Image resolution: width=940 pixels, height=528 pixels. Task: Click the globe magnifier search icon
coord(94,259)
* * *
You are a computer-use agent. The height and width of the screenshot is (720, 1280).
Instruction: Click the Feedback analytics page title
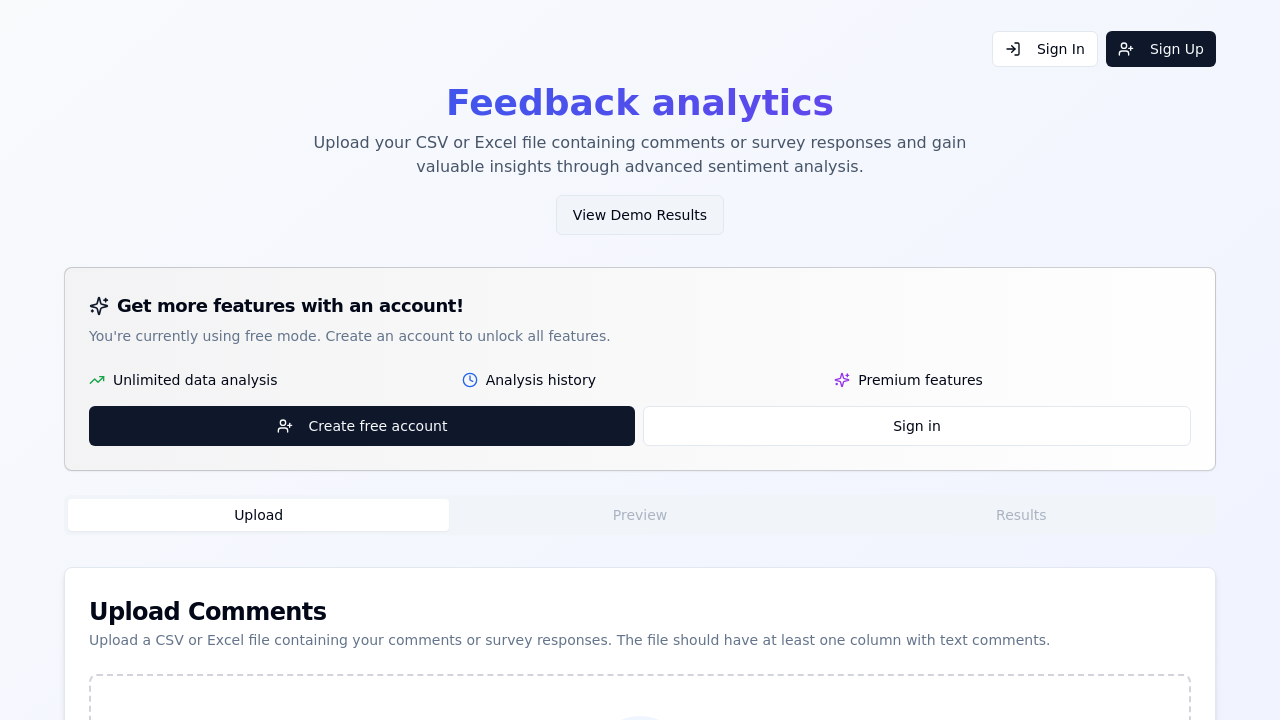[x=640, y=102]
--
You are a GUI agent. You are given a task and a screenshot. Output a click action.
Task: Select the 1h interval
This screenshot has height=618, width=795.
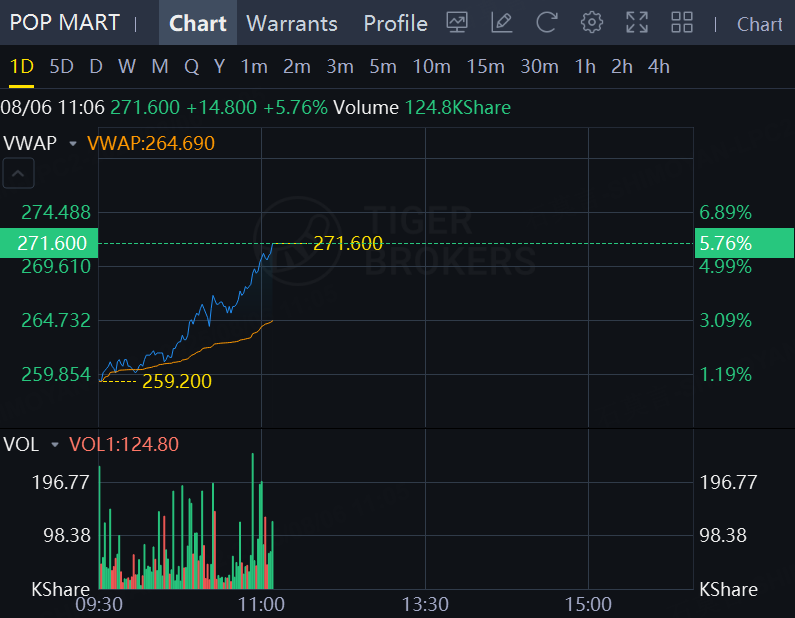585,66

** Exercise goal **
Reproduce each line of the material in which the string "agent" occurs.

** Task output **
You are a computer-use agent. The height and width of the screenshot is (720, 1280).
You are a GUI agent. You are given a task and a screenshot. Output a click action.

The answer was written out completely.